### Text excerpt:
+---+
St. Jude’s combined financials show $11.8 billion in total assets and $11.3 billion in net assets as of June 30, 2024.
Readers ask this for a simple reason: they want a straight answer with context. The hospital is tied to ALSAC, a separate fundraising arm. Audited, combined reports present the clearest picture of “how much money” sits across the enterprise at a point in time. The latest audit, dated October 22, 2024, reports total assets of $11.8 billion and total net assets of $11.3 billion. Below is a quick roll-up before we dig into what the figures mean in plain language.
St. Jude Money Snapshot (2024)
| Line | Amount (USD) | What It Means |
|---|---|---|
| Total assets | $11,800,007,000 | Everything the combined organization owns or holds |
| Total net assets | $11,323,206,000 | Assets minus liabilities across the system |
| Net assets without donor restrictions | $9,944,661,000 | Funds the board can deploy under policy |
| Net assets with donor restrictions | $1,378,545,000 | Gifts limited to named uses or endowment rules |
| Unrestricted investments | $7,763,005,000 | Marketable portfolios that fund operations and growth |
| Property and equipment (net) | $1,737,359,000 | Campus, labs, clinics, and related assets |
| Liabilities | $476,801,000 | Bills and obligations owed at the audit date |
The headline number answers the question, but the structure matters. ALSAC raises money for the hospital; St. Jude delivers care, research, and training. Because the hospital is the sole beneficiary of ALSAC, the audit shows combined statements. That is the right lens when readers ask, “how much money does st. jude hospital have?” since dollars in ALSAC ultimately back the mission at St. Jude.
How Much Money Does St. Jude Hospital Have—By The Numbers
Two figures matter most: total assets and total net assets. Total assets reflect cash, investments, receivables, buildings, and more. Net assets reflect what remains after subtracting liabilities. The June 30, 2024 audit shows $11.8 billion in total assets and $11.3 billion in net assets across the combined enterprise.
You will also see “with donor restrictions” and “without donor restrictions.” The first bucket includes endowments and gifts that donors limit to specific uses. The second bucket is broader in scope and governed by policies set by the board. Both support care, research, and training, but the use rules differ.
Why The Combined View Matters
St. Jude and ALSAC publish separate IRS Forms 990 each year. Those filings are useful but can confuse readers because they split the picture. The combined, audited financial statement brings both sides together and matches how most readers think about “the hospital’s money.” If you want a single, authoritative link, the hospital hosts a financial reports page that points to the combined statement and the Form 990s.
+---+
### Data to examine:

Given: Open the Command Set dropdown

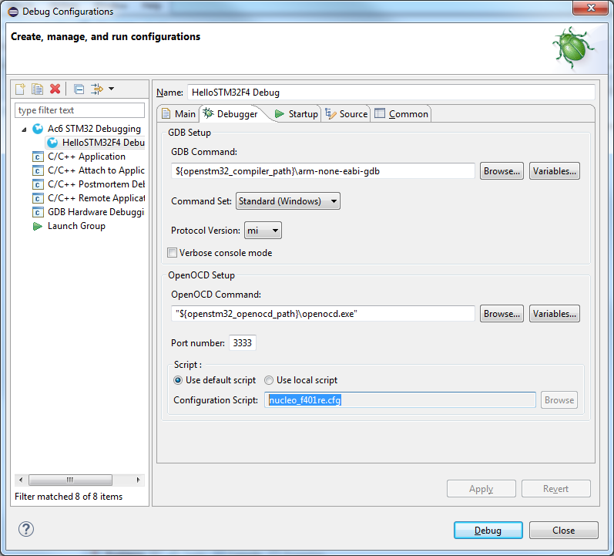Looking at the screenshot, I should click(x=287, y=201).
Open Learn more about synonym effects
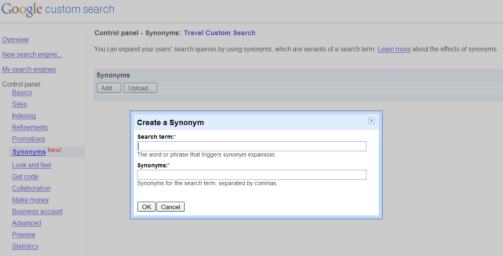This screenshot has height=256, width=503. pyautogui.click(x=394, y=49)
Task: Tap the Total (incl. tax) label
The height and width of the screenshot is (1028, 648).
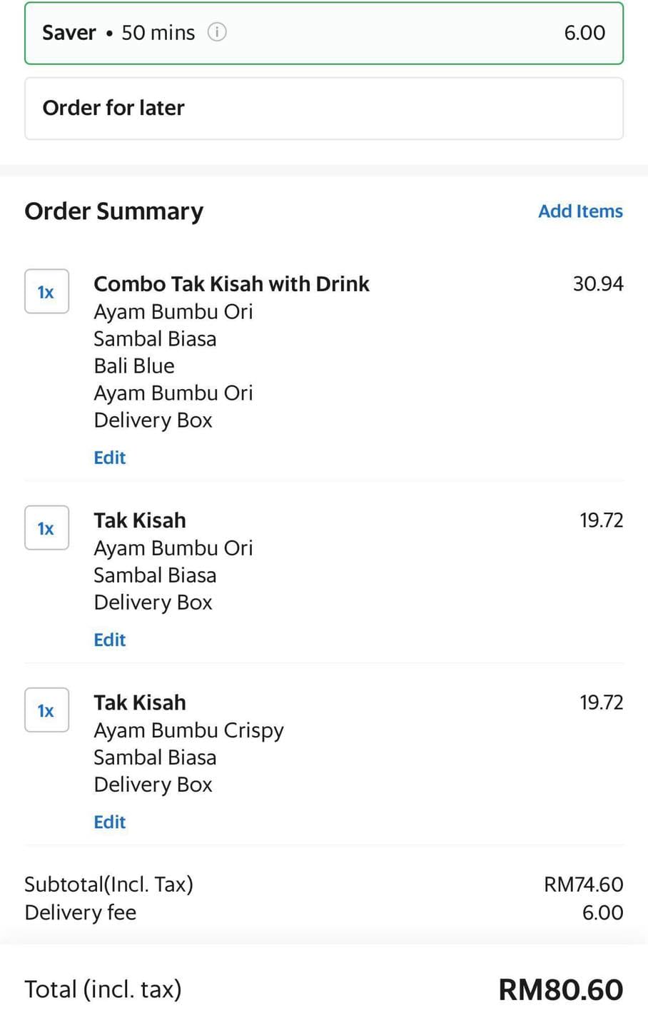Action: point(103,989)
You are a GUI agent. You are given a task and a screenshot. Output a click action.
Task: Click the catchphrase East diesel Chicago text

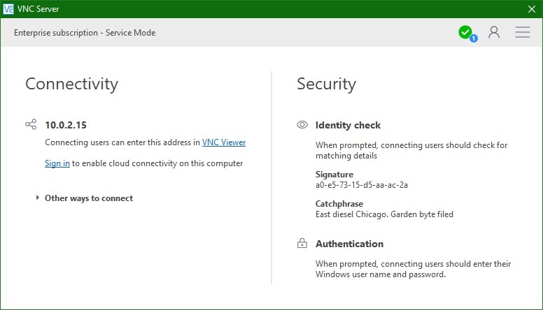384,214
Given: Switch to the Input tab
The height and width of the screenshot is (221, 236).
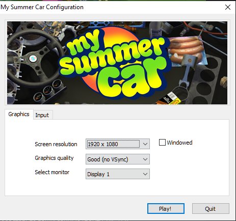Looking at the screenshot, I should tap(43, 115).
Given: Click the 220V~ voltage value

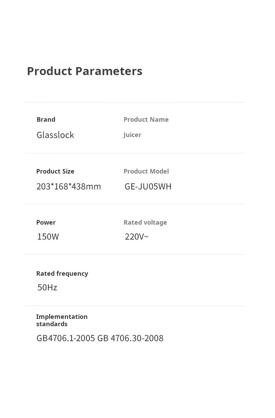Looking at the screenshot, I should click(x=136, y=237).
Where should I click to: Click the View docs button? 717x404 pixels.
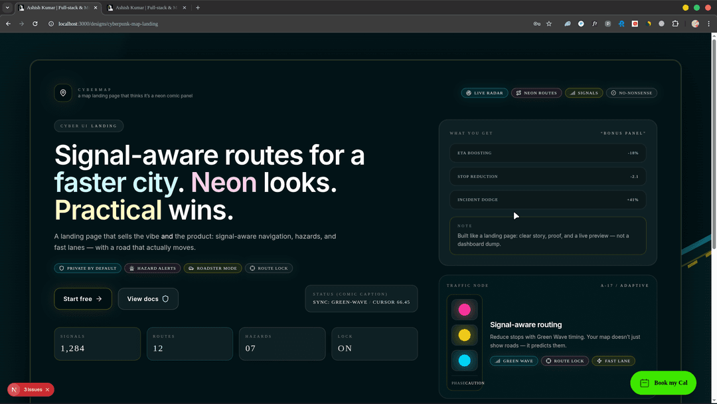(x=148, y=299)
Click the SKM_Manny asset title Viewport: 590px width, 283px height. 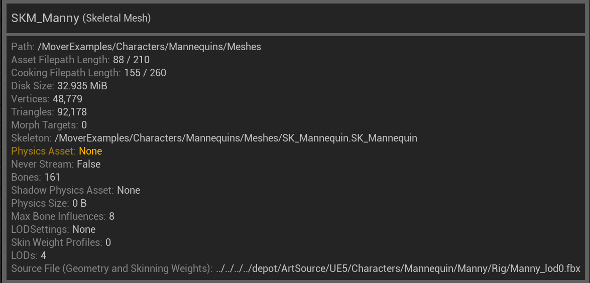[x=45, y=18]
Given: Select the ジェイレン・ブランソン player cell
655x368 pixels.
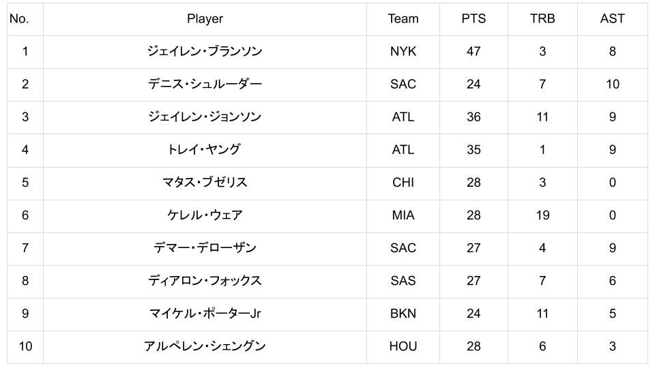Looking at the screenshot, I should (205, 52).
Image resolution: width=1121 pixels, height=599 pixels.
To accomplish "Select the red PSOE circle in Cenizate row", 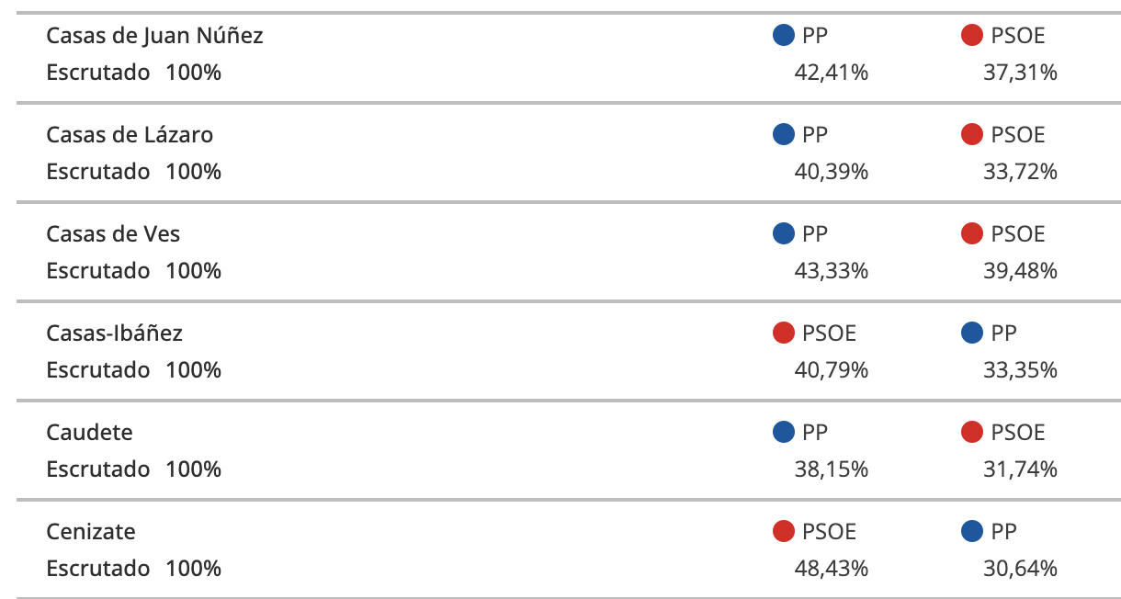I will pos(784,532).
+---+
### Assignment 1:
Answer these from the text on St. Jude's finances, one answer per line:
(a) On what date is the latest audit dated?
(b) What amount does the table give for liabilities?
(c) What do St. Jude and ALSAC each publish separately every year?
### Assignment 2:
In the text on St. Jude's finances, print everything from "You will also" down to "use rules differ.", word for word.
### Assignment 3:
Carry on the text on St. Jude's finances, starting after its final sentence.

### Your response 1:
(a) October 22, 2024
(b) $476,801,000
(c) IRS Forms 990

### Your response 2:
You will also see “with donor restrictions” and “without donor restrictions.” The first bucket includes endowments and gifts that donors limit to specific uses. The second bucket is broader in scope and governed by policies set by the board. Both support care, research, and training, but the use rules differ.

### Your response 3:
When someone types “how much money does st. jude hospital have?” they are usually looking for this combined, audit-level answer, not a partial slice. That is why this article leans on the June 30, 2024 audited report and keeps dates explicit.
How The Hospital And ALSAC Fit Together
ALSAC exists to fund the mission. It runs direct mail, digital campaigns, events, and partnerships. The hospital runs the clinics, trials, and labs. The relationship is formal: St. Jude is ALSAC’s sole beneficiary. Because of that, accounting rules require the hospital to reflect its interest in ALSAC’s net assets, and the combined audit presents a full, unified view. Readers get one set of totals that aligns with real-world decision making on campus.
This setup helps donors see how gifts, endowment draws, grants, and patient revenue meet in one operating plan. It also supports long-range planning for labs, inpatient units, and data infrastructure that stretch across many years.
What Sits Inside The $11.8 Billion
The asset mix explains how the organization funds today’s care while building long-run staying power. Cash covers near-term needs. Marketable investments supply steady draws and a buffer during market swings. Property and equipment reflect decades of campus build-out. Receivables include grants, patient services, and pledges due.
One line that gets attention is “unrestricted investments,” which stood at $7.76 billion. This pool is managed under an investment policy designed for return, risk control, and liquidity. Market results change year to year, so the absolute figure moves, but the strategy anchors the mission through cycles.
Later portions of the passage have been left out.